### Task instructions:
Copy out every line of the material below, word for word and unchanged.

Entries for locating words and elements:
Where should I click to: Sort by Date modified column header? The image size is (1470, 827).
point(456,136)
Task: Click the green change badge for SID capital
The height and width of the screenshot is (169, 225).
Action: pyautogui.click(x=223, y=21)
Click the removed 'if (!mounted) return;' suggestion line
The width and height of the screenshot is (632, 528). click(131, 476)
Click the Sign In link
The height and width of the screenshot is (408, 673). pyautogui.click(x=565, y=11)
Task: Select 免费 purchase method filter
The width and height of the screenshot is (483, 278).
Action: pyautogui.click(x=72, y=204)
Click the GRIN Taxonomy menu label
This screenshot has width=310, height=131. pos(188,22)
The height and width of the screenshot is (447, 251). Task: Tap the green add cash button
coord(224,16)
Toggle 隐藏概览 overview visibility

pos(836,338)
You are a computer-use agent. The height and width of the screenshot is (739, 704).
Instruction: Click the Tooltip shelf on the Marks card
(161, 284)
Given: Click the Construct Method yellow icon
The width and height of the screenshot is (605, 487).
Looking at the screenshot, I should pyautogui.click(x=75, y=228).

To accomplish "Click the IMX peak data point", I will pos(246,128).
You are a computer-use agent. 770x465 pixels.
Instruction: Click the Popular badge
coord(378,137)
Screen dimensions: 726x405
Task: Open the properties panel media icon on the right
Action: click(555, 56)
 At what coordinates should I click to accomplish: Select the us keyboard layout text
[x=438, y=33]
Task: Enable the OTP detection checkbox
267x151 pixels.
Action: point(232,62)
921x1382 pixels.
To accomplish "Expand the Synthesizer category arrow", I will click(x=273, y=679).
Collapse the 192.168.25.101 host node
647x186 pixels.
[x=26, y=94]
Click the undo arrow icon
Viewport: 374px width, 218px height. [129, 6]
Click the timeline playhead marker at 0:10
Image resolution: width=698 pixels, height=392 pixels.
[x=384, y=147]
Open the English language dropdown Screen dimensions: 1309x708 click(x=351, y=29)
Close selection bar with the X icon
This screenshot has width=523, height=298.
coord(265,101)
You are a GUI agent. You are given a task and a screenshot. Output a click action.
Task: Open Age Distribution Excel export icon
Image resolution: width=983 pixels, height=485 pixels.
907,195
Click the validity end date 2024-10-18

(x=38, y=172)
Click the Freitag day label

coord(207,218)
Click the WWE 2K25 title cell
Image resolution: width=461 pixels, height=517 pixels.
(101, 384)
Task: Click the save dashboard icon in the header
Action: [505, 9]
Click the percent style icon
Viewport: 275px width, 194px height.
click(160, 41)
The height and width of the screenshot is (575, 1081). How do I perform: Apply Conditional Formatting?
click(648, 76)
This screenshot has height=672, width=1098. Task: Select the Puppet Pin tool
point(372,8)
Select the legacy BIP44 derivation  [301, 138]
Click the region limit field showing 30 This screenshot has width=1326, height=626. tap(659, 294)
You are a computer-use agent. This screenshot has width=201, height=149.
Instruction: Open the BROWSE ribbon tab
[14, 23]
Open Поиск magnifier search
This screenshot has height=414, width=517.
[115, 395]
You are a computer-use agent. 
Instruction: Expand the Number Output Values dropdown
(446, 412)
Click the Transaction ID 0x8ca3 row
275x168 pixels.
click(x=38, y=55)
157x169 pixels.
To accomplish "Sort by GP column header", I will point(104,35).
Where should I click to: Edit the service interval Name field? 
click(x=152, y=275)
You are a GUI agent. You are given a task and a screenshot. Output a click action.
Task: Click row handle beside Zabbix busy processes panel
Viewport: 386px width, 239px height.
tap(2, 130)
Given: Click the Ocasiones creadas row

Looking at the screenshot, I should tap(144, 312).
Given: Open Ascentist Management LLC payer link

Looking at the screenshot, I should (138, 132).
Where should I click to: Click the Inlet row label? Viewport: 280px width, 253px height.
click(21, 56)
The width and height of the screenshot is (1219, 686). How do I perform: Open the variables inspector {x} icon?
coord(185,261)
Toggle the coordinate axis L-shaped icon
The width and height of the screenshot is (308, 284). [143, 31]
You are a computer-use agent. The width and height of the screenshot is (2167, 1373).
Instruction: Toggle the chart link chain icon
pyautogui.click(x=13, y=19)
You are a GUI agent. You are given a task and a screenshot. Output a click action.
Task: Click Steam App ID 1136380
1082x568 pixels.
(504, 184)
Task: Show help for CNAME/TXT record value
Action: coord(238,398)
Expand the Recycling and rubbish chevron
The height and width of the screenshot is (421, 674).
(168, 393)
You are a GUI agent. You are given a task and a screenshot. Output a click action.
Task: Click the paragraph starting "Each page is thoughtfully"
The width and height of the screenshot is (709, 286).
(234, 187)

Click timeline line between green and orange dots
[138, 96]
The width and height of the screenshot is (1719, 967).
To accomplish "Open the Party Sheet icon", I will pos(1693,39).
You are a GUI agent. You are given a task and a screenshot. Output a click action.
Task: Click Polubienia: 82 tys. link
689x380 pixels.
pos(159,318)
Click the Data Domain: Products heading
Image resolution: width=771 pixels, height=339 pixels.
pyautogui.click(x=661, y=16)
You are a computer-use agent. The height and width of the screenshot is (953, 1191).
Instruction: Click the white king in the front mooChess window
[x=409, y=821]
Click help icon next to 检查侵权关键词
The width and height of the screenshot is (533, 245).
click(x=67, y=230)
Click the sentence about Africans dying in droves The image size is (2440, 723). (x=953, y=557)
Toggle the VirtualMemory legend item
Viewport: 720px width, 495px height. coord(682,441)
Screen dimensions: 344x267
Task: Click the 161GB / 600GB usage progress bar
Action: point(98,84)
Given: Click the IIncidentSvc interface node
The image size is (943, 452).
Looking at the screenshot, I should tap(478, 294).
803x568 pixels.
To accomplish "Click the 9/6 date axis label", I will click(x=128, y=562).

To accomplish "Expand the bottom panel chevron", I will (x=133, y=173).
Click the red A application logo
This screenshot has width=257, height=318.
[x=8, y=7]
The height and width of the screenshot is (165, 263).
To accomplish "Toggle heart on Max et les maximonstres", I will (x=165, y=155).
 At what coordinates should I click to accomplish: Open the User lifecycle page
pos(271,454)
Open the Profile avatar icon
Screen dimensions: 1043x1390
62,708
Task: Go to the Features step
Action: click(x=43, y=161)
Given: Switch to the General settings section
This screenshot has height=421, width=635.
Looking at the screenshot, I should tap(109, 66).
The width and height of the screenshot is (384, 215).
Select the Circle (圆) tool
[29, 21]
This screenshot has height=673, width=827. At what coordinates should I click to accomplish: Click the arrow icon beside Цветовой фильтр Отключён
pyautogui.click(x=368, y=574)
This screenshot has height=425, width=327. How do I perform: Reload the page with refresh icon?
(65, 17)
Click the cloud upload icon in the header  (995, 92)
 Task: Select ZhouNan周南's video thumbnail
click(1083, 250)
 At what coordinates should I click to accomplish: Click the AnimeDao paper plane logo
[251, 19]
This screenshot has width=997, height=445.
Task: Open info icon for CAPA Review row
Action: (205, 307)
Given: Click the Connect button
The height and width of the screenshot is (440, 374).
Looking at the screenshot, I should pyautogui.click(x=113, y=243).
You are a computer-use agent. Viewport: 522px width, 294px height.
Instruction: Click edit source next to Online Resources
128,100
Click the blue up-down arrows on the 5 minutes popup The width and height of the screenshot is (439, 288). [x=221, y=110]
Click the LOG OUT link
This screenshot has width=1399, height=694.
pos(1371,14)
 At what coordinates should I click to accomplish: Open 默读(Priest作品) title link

### Reply:
Where should I click to: Sort by Date modified column header? The image size is (1470, 827).
point(456,136)
Task: Click the green change badge for SID capital
The height and width of the screenshot is (169, 225).
Action: pyautogui.click(x=223, y=21)
Click the removed 'if (!mounted) return;' suggestion line
The width and height of the screenshot is (632, 528). click(131, 476)
Click the Sign In link
The height and width of the screenshot is (408, 673). pyautogui.click(x=565, y=11)
Task: Select 免费 purchase method filter
The width and height of the screenshot is (483, 278).
Action: pyautogui.click(x=72, y=204)
Click the GRIN Taxonomy menu label
This screenshot has width=310, height=131. pos(188,22)
The height and width of the screenshot is (447, 251). Task: Tap the green add cash button
coord(224,16)
Toggle 隐藏概览 overview visibility

pos(836,338)
You are a computer-use agent. The height and width of the screenshot is (739, 704).
Instruction: Click the Tooltip shelf on the Marks card
(161, 284)
Given: Click the Construct Method yellow icon
The width and height of the screenshot is (605, 487).
Looking at the screenshot, I should pyautogui.click(x=75, y=228).

To accomplish "Click the IMX peak data point", I will pos(246,128).
You are a computer-use agent. 770x465 pixels.
Instruction: Click the Popular badge
coord(378,137)
Screen dimensions: 726x405
Task: Open the properties panel media icon on the right
Action: click(555, 56)
 At what coordinates should I click to accomplish: Select the us keyboard layout text
[x=438, y=33]
Task: Enable the OTP detection checkbox
267x151 pixels.
Action: point(232,62)
921x1382 pixels.
To accomplish "Expand the Synthesizer category arrow", I will click(x=273, y=679).
Collapse the 192.168.25.101 host node
647x186 pixels.
[x=26, y=94]
Click the undo arrow icon
Viewport: 374px width, 218px height. [129, 6]
Click the timeline playhead marker at 0:10
Image resolution: width=698 pixels, height=392 pixels.
[x=384, y=147]
Open the English language dropdown Screen dimensions: 1309x708 click(x=351, y=29)
Close selection bar with the X icon
This screenshot has width=523, height=298.
coord(265,101)
You are a GUI agent. You are given a task and a screenshot. Output a click action.
Task: Open Age Distribution Excel export icon
Image resolution: width=983 pixels, height=485 pixels.
907,195
Click the validity end date 2024-10-18

(x=38, y=172)
Click the Freitag day label

coord(207,218)
Click the WWE 2K25 title cell
Image resolution: width=461 pixels, height=517 pixels.
(101, 384)
Task: Click the save dashboard icon in the header
Action: [505, 9]
Click the percent style icon
Viewport: 275px width, 194px height.
click(160, 41)
The height and width of the screenshot is (575, 1081). How do I perform: Apply Conditional Formatting?
click(648, 76)
This screenshot has height=672, width=1098. Task: Select the Puppet Pin tool
point(372,8)
Select the legacy BIP44 derivation  [301, 138]
Click the region limit field showing 30 This screenshot has width=1326, height=626. tap(659, 294)
You are a computer-use agent. This screenshot has width=201, height=149.
Instruction: Open the BROWSE ribbon tab
[14, 23]
Open Поиск magnifier search
This screenshot has height=414, width=517.
[115, 395]
You are a computer-use agent. 
Instruction: Expand the Number Output Values dropdown
(446, 412)
Click the Transaction ID 0x8ca3 row
275x168 pixels.
click(x=38, y=55)
157x169 pixels.
To accomplish "Sort by GP column header", I will point(104,35).
Where should I click to: Edit the service interval Name field? 
click(x=152, y=275)
You are a GUI agent. You are given a task and a screenshot. Output a click action.
Task: Click row handle beside Zabbix busy processes panel
Viewport: 386px width, 239px height.
tap(2, 130)
Given: Click the Ocasiones creadas row

Looking at the screenshot, I should tap(144, 312).
Given: Open Ascentist Management LLC payer link

Looking at the screenshot, I should (138, 132).
Where should I click to: Click the Inlet row label? Viewport: 280px width, 253px height.
click(21, 56)
The width and height of the screenshot is (1219, 686). How do I perform: Open the variables inspector {x} icon?
coord(185,261)
Toggle the coordinate axis L-shaped icon
The width and height of the screenshot is (308, 284). [143, 31]
You are a computer-use agent. The width and height of the screenshot is (2167, 1373).
Instruction: Toggle the chart link chain icon
pyautogui.click(x=13, y=19)
You are a GUI agent. You are given a task and a screenshot. Output a click action.
Task: Click Steam App ID 1136380
1082x568 pixels.
(504, 184)
Task: Show help for CNAME/TXT record value
Action: coord(238,398)
Expand the Recycling and rubbish chevron
The height and width of the screenshot is (421, 674).
(168, 393)
You are a GUI agent. You are given a task and a screenshot. Output a click action.
Task: Click the paragraph starting "Each page is thoughtfully"
The width and height of the screenshot is (709, 286).
(234, 187)

Click timeline line between green and orange dots
[138, 96]
The width and height of the screenshot is (1719, 967).
To accomplish "Open the Party Sheet icon", I will pos(1693,39).
You are a GUI agent. You are given a task and a screenshot. Output a click action.
Task: Click Polubienia: 82 tys. link
689x380 pixels.
pos(159,318)
Click the Data Domain: Products heading
Image resolution: width=771 pixels, height=339 pixels.
pyautogui.click(x=661, y=16)
You are a computer-use agent. The height and width of the screenshot is (953, 1191).
Instruction: Click the white king in the front mooChess window
[x=409, y=821]
Click help icon next to 检查侵权关键词
The width and height of the screenshot is (533, 245).
click(x=67, y=230)
Click the sentence about Africans dying in droves The image size is (2440, 723). (x=953, y=557)
Toggle the VirtualMemory legend item
Viewport: 720px width, 495px height. coord(682,441)
Screen dimensions: 344x267
Task: Click the 161GB / 600GB usage progress bar
Action: point(98,84)
Given: Click the IIncidentSvc interface node
The image size is (943, 452).
Looking at the screenshot, I should tap(478, 294).
803x568 pixels.
To accomplish "Click the 9/6 date axis label", I will click(x=128, y=562).

To accomplish "Expand the bottom panel chevron", I will (x=133, y=173).
Click the red A application logo
This screenshot has width=257, height=318.
[x=8, y=7]
The height and width of the screenshot is (165, 263).
To accomplish "Toggle heart on Max et les maximonstres", I will (x=165, y=155).
 At what coordinates should I click to accomplish: Open the User lifecycle page
pos(271,454)
Open the Profile avatar icon
Screen dimensions: 1043x1390
62,708
Task: Go to the Features step
Action: click(x=43, y=161)
Given: Switch to the General settings section
This screenshot has height=421, width=635.
Looking at the screenshot, I should tap(109, 66).
The width and height of the screenshot is (384, 215).
Select the Circle (圆) tool
[29, 21]
This screenshot has height=673, width=827. At what coordinates should I click to accomplish: Click the arrow icon beside Цветовой фильтр Отключён
pyautogui.click(x=368, y=574)
This screenshot has height=425, width=327. How do I perform: Reload the page with refresh icon?
(65, 17)
Click the cloud upload icon in the header  (995, 92)
 Task: Select ZhouNan周南's video thumbnail
click(1083, 250)
 At what coordinates should I click to accomplish: Click the AnimeDao paper plane logo
[251, 19]
This screenshot has width=997, height=445.
Task: Open info icon for CAPA Review row
Action: (205, 307)
Given: Click the Connect button
The height and width of the screenshot is (440, 374).
Looking at the screenshot, I should pyautogui.click(x=113, y=243).
You are a computer-use agent. Viewport: 522px width, 294px height.
Instruction: Click edit source next to Online Resources
128,100
Click the blue up-down arrows on the 5 minutes popup The width and height of the screenshot is (439, 288). [x=221, y=110]
Click the LOG OUT link
This screenshot has width=1399, height=694.
pos(1371,14)
 At what coordinates should I click to accomplish: Open 默读(Priest作品) title link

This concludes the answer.